Please write out the data below line for line, changing nothing.
--- BEGIN INPUT ---
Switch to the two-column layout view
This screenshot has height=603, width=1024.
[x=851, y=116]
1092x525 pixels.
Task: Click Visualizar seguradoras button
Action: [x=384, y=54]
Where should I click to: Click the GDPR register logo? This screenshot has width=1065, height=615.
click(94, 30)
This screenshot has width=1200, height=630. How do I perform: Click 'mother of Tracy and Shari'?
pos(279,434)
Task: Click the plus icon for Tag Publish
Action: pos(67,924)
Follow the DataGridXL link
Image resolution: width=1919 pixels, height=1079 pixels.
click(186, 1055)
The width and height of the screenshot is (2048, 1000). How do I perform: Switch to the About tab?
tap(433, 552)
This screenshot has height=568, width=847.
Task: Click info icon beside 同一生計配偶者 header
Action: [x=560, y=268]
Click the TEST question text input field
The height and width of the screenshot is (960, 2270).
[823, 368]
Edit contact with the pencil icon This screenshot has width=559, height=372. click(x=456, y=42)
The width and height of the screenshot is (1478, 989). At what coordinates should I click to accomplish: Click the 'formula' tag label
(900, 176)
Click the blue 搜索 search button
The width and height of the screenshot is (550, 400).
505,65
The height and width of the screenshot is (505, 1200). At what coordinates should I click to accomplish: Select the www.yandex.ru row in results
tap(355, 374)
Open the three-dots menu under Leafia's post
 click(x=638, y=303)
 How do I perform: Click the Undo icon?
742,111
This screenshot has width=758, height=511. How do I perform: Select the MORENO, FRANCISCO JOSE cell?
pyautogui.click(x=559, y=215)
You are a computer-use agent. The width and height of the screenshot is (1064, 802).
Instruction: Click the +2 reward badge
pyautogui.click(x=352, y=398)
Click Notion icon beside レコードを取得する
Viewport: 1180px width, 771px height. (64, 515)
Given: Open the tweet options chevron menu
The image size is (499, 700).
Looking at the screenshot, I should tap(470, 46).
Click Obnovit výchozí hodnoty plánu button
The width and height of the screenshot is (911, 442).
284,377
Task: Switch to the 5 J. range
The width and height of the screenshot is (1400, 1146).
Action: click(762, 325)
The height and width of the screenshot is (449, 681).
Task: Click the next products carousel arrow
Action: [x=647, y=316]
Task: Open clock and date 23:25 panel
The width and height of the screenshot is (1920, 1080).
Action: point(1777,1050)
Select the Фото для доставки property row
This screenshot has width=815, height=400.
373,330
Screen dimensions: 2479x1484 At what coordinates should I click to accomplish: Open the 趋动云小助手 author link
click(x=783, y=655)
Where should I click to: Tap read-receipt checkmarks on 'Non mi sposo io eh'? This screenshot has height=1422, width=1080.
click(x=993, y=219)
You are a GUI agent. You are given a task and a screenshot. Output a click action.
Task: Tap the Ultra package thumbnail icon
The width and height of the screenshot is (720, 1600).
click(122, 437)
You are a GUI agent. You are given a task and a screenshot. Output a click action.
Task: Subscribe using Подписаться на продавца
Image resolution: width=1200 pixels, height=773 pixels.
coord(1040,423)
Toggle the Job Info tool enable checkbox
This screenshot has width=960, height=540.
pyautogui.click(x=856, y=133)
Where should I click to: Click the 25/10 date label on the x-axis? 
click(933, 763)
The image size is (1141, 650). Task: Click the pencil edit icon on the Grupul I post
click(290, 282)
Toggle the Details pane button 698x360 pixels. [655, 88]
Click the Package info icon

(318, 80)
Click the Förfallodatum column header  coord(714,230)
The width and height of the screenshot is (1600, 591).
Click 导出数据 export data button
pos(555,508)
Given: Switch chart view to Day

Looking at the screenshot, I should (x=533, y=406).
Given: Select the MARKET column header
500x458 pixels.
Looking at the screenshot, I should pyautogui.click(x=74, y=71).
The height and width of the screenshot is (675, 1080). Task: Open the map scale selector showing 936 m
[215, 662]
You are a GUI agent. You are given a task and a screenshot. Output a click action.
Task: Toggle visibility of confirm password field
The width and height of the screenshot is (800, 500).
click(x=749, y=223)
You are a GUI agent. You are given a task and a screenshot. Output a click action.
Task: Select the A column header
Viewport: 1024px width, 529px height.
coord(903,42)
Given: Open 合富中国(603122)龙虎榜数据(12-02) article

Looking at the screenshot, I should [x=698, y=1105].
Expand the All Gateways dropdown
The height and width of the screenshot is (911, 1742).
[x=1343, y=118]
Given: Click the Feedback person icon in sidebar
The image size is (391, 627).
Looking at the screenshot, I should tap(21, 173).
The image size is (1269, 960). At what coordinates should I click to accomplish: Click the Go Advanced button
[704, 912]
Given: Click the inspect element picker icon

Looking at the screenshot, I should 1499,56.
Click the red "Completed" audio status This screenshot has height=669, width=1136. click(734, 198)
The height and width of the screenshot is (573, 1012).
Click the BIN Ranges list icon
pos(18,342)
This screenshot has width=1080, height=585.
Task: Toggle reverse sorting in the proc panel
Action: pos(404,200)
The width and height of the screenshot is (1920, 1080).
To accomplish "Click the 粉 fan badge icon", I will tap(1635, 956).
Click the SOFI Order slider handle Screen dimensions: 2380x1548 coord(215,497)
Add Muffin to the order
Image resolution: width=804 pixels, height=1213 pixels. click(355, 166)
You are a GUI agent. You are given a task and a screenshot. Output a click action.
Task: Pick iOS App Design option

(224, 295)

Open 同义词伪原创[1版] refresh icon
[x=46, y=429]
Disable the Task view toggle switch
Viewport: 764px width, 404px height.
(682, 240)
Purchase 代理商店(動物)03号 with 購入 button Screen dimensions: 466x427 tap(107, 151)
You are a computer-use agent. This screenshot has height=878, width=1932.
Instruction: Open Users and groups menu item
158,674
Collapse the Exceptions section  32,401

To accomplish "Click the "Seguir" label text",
--- END INPUT ---
RESULT OF THIS TASK:
Switch to the two-column layout view
This screenshot has height=603, width=1024.
[x=851, y=116]
1092x525 pixels.
Task: Click Visualizar seguradoras button
Action: [x=384, y=54]
Where should I click to: Click the GDPR register logo? This screenshot has width=1065, height=615.
click(94, 30)
This screenshot has width=1200, height=630. How do I perform: Click 'mother of Tracy and Shari'?
pos(279,434)
Task: Click the plus icon for Tag Publish
Action: pos(67,924)
Follow the DataGridXL link
Image resolution: width=1919 pixels, height=1079 pixels.
click(186, 1055)
The width and height of the screenshot is (2048, 1000). How do I perform: Switch to the About tab?
tap(433, 552)
This screenshot has height=568, width=847.
Task: Click info icon beside 同一生計配偶者 header
Action: [x=560, y=268]
Click the TEST question text input field
The height and width of the screenshot is (960, 2270).
[823, 368]
Edit contact with the pencil icon This screenshot has width=559, height=372. click(x=456, y=42)
The width and height of the screenshot is (1478, 989). At what coordinates should I click to accomplish: Click the 'formula' tag label
(900, 176)
Click the blue 搜索 search button
The width and height of the screenshot is (550, 400).
505,65
The height and width of the screenshot is (505, 1200). At what coordinates should I click to accomplish: Select the www.yandex.ru row in results
tap(355, 374)
Open the three-dots menu under Leafia's post
 click(x=638, y=303)
 How do I perform: Click the Undo icon?
742,111
This screenshot has width=758, height=511. How do I perform: Select the MORENO, FRANCISCO JOSE cell?
pyautogui.click(x=559, y=215)
You are a computer-use agent. The width and height of the screenshot is (1064, 802).
Instruction: Click the +2 reward badge
pyautogui.click(x=352, y=398)
Click Notion icon beside レコードを取得する
Viewport: 1180px width, 771px height. (64, 515)
Given: Open the tweet options chevron menu
The image size is (499, 700).
Looking at the screenshot, I should tap(470, 46).
Click Obnovit výchozí hodnoty plánu button
The width and height of the screenshot is (911, 442).
284,377
Task: Switch to the 5 J. range
The width and height of the screenshot is (1400, 1146).
Action: click(762, 325)
The height and width of the screenshot is (449, 681).
Task: Click the next products carousel arrow
Action: [x=647, y=316]
Task: Open clock and date 23:25 panel
The width and height of the screenshot is (1920, 1080).
Action: point(1777,1050)
Select the Фото для доставки property row
This screenshot has width=815, height=400.
373,330
Screen dimensions: 2479x1484 At what coordinates should I click to accomplish: Open the 趋动云小助手 author link
click(x=783, y=655)
Where should I click to: Tap read-receipt checkmarks on 'Non mi sposo io eh'? This screenshot has height=1422, width=1080.
click(x=993, y=219)
You are a GUI agent. You are given a task and a screenshot. Output a click action.
Task: Tap the Ultra package thumbnail icon
The width and height of the screenshot is (720, 1600).
click(122, 437)
You are a GUI agent. You are given a task and a screenshot. Output a click action.
Task: Subscribe using Подписаться на продавца
Image resolution: width=1200 pixels, height=773 pixels.
coord(1040,423)
Toggle the Job Info tool enable checkbox
This screenshot has width=960, height=540.
pyautogui.click(x=856, y=133)
Where should I click to: Click the 25/10 date label on the x-axis? 
click(933, 763)
The image size is (1141, 650). Task: Click the pencil edit icon on the Grupul I post
click(290, 282)
Toggle the Details pane button 698x360 pixels. [655, 88]
Click the Package info icon

(318, 80)
Click the Förfallodatum column header  coord(714,230)
The width and height of the screenshot is (1600, 591).
Click 导出数据 export data button
pos(555,508)
Given: Switch chart view to Day

Looking at the screenshot, I should (x=533, y=406).
Given: Select the MARKET column header
500x458 pixels.
Looking at the screenshot, I should pyautogui.click(x=74, y=71).
The height and width of the screenshot is (675, 1080). Task: Open the map scale selector showing 936 m
[215, 662]
You are a GUI agent. You are given a task and a screenshot. Output a click action.
Task: Toggle visibility of confirm password field
The width and height of the screenshot is (800, 500).
click(x=749, y=223)
You are a GUI agent. You are given a task and a screenshot. Output a click action.
Task: Select the A column header
Viewport: 1024px width, 529px height.
coord(903,42)
Given: Open 合富中国(603122)龙虎榜数据(12-02) article

Looking at the screenshot, I should [x=698, y=1105].
Expand the All Gateways dropdown
The height and width of the screenshot is (911, 1742).
[x=1343, y=118]
Given: Click the Feedback person icon in sidebar
The image size is (391, 627).
Looking at the screenshot, I should tap(21, 173).
The image size is (1269, 960). At what coordinates should I click to accomplish: Click the Go Advanced button
[704, 912]
Given: Click the inspect element picker icon

Looking at the screenshot, I should 1499,56.
Click the red "Completed" audio status This screenshot has height=669, width=1136. click(734, 198)
The height and width of the screenshot is (573, 1012).
Click the BIN Ranges list icon
pos(18,342)
This screenshot has width=1080, height=585.
Task: Toggle reverse sorting in the proc panel
Action: pos(404,200)
The width and height of the screenshot is (1920, 1080).
To accomplish "Click the 粉 fan badge icon", I will tap(1635, 956).
Click the SOFI Order slider handle Screen dimensions: 2380x1548 coord(215,497)
Add Muffin to the order
Image resolution: width=804 pixels, height=1213 pixels. click(355, 166)
You are a GUI agent. You are given a task and a screenshot. Output a click action.
Task: Pick iOS App Design option

(224, 295)

Open 同义词伪原创[1版] refresh icon
[x=46, y=429]
Disable the Task view toggle switch
Viewport: 764px width, 404px height.
(682, 240)
Purchase 代理商店(動物)03号 with 購入 button Screen dimensions: 466x427 tap(107, 151)
You are a computer-use agent. This screenshot has height=878, width=1932.
Instruction: Open Users and groups menu item
158,674
Collapse the Exceptions section  32,401

To accomplish "Click the "Seguir" label text",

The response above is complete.